Consider the following code:

public int heightOfBinaryTree(Node node)
{
    if (node == null)
    {
        return 0;
    }
    else
    {
        return 1 +
        Math.max(heightOfBinaryTree(node.left),
            heightOfBinaryTree(node.right));
    }
}

I want to know the logical reasoning behind this code. How did people come up with it? Does some have an inductive proof?

Moreover, I thought of just doing a BFS with the root of the binary tree as the argument to get the height of the binary tree. Is the previous approach better than mine?Why?

Answer 1

To extend more on the answers and elaborate more on recursion plus recursive call stack.

Suppose the tree

      2
     /\
    5  9
   /
  0 

lets suppose the left sub-tree first, root(2) called the heightOfBinaryTree method on the left sub-tree

The call stack of the method in question will be as follows

node(5) calls node(0)
node(0) calls node(null)
node(null) breaks the recursive loop

consider that fact these calls are made before the method returned anything.

iterating back on the recursive call stack, this is where each node return its output.

node(null) returned 0 -> 0
node(0) returned (return from node(null) + 1) -> 1
node(5) returned (return from node(0) + 1) -> 2

Same goes for the right sub-tree. If we compare the output from both left and right sub-tree we will have the height.

Answer 2

The height of a tree is the length of longest downward path from it's root. This function is a recursive way to count the levels of a binary tree. It just increments counters as it descends the tree, returning the maximum counter (the counter on the lowest node).

I hope I have helped.

Answer 3

It's a recursive function. It's saying the height of a tree is 1 + the height of its tallest branch.
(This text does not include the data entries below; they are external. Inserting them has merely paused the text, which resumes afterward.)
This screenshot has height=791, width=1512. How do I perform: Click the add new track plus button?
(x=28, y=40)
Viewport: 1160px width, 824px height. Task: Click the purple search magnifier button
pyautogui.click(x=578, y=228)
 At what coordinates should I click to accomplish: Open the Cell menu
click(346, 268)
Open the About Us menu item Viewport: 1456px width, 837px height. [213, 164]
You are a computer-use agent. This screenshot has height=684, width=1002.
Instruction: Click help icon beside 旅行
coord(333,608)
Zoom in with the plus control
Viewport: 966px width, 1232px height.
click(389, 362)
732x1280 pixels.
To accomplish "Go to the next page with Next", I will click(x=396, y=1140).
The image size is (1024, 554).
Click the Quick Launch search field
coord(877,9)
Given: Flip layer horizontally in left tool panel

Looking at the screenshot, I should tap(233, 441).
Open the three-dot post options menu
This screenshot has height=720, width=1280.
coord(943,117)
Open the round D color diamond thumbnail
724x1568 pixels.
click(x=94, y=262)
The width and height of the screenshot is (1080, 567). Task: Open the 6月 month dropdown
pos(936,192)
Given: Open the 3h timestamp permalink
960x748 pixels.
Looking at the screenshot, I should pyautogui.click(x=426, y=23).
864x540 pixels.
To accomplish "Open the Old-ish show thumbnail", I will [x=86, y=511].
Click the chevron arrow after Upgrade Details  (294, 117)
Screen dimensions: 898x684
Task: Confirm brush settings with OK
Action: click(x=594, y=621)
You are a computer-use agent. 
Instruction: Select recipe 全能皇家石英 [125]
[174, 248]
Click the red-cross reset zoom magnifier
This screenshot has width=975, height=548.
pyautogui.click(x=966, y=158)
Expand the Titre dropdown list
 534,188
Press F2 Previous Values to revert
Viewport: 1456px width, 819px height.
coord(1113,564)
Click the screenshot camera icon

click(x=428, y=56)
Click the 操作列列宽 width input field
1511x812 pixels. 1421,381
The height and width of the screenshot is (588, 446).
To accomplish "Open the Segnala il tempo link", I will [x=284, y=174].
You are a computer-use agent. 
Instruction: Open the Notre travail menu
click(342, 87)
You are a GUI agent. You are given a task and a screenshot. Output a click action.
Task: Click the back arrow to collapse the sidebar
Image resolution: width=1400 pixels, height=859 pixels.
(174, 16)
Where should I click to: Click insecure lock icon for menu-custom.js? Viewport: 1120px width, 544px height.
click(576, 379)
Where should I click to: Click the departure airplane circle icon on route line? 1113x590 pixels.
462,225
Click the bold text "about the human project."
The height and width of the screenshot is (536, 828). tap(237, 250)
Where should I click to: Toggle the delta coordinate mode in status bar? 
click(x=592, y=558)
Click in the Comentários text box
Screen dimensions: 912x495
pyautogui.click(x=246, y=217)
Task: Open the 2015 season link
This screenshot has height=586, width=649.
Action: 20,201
Is BFS a breadth first search? I'm not sure what difference there would be in efficiency, but I like the simplicity of the recursive function.

Answer 4

if (node == null)
{
    return 0;
}

The children of leaf nodes are null. Therefore this is saying that once we've gone past the leaves, there are no further nodes.

If we are not past the leaf nodes, we have to calculate the height and this code does so recursively.

return 1 +

The current node adds a height of 1 to the height of the subtree currently being calculated.

    Math.max(heightOfBinaryTree(node.left),
        heightOfBinaryTree(node.right));

We recursively calculate the height of the left subtree (node.left) and right subtree (node.right). Since we're calculating the maximum depth, we take the maximum of these two depths.

I've shown above that the recursive function is correct. So calling the function on the parent node will calculate the depth of the entire tree.

Here's a graphical representation of the height of a tree from this document. h is the height of the tree, hl and hr are the heights of the left and right subtrees respectively.

Moreover, I thought of just doing a BFS with the root of the binary tree as the argument to get the height of the binary tree. Is the previous approach better than mine?Why?

The code you provided is a form of DFS. Since you have to process all nodes to find the height of the tree, there will be no runtime difference between DFS and BFS, although BFS will use O(N) memory while DFS will use O(logN) memory. BFS is also slightly more complex to code, since it requires a queue while DFS makes use of the "built-in" recursive stack.

Answer 5

The logic behind that code is:

since a node will have two children, the height of the Tree will be maximum of the heights of tree whose roots are the left child and right child, and of course +1 for the walk to the children.

As you can see, the description above is recursive and so is the code.

BFS should also do, but it would be an overkill as both implementation and space/time complexity.

There is a say, recursive functions though hard to understand, but are very elegant to implement.